Cara ADUC
Lettera del consumatore
Domanda
20 ottobre 2004
Vi scrivo per chiedere un parere in merito ad un gesto, da parte della compagnia telefonica Wind, che non mi appare molto onesto. Mi spiego. A partire da aprile 2004 la Wind ha pubblicizzato (sia in TV, sia sul proprio sito, sia nei propri punti vendita) una promozione denominata "NOI2". La promozione, pubblicizzata al grido di "parli gratis per sempre" prevedeva la concessione di 500 minuti di chiamate gratuite verso un telefonino Wind prescelto.

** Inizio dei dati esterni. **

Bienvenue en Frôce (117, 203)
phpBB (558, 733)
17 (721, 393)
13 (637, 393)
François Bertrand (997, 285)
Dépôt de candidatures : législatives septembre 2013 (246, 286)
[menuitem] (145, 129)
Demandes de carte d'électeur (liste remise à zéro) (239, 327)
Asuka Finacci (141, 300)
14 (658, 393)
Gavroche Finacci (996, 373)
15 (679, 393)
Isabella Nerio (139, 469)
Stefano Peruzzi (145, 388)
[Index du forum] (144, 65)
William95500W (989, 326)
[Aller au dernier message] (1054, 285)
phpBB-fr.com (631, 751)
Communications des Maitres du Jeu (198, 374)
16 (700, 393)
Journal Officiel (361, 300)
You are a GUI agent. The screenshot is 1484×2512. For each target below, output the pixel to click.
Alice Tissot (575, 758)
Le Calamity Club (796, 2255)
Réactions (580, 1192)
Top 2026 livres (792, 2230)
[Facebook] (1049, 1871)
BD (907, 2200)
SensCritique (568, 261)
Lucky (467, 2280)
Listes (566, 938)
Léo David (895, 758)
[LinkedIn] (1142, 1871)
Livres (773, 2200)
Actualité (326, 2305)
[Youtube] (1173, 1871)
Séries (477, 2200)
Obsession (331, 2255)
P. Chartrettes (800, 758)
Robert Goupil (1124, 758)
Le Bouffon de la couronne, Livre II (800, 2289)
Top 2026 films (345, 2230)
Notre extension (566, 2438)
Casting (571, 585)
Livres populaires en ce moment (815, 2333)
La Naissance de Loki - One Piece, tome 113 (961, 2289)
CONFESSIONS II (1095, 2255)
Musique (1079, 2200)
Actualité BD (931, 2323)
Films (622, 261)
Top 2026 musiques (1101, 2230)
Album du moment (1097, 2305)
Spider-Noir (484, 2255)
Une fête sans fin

L'attivazione entro i primi di Ottobre consente all'utente di evitare il pagamento delle 2 euro mensili, previsti a partire dal 1° Gennaio 2005. E fin qui e' tutto regolare. Tuttavia navigando sul sito www.155. it (sito ufficiale di Wind-Infostrada) ho improvvisamente letto che, a partire dal 1° Gennaio 2005, i minuti gratuiti a mia disposizione passeranno da 500 a 400. Ma naturalmente restano da pagare i 2 euro gia' previsti. Adesso io mi chiedo: ma puo', la Wind, a mia insaputa, cambiare il mio piano telefonico senza il mio consenso? Il contratto che ho stipulato con Wind puo' essere cambiato da uno dei contraenti senza il consenso dell'altro? Io mi sento un po' confuso, oltre che vittima di un sistema in cui il consumatore perde ogni diritto di fronte alle grandi aziende. Se io scelgo una compagnia telefonica e' perche' ritengo che soddisfi le mie esigenze di comunicazione rispettando le mie possibilita' economiche. Ma e' corretto variare i piani telefonici senza chiedere il consenso dell'utente? E poi cosa significa "parli gratis per sempre"? Cosa significa "per sempre"? Significa fino a quando fa comodo a Wind? Mi sembrerebbe piu' corretto inserire una clausola "la promozione scadra' e potra' subire modifiche a partire dalla data xyz". Pensate che questo sia regolare? Mi affido a voi per capirci qualcosa di piu'. Grazie e cordiali saluti.
Mario, da Catania
Mario, da Catania
Risposta ADUC
si', le condizioni tariffarie possono essere variate (e comunque, lo sono molto frequentemente: lo avra' notato spesso anche lei). Il problema, come ha giustamente rilevato, e' nel messaggio pubblicitario. Sicuramente, e' opportuna una valutazione da parte dell'Antitrust in merito a questo punto specifico.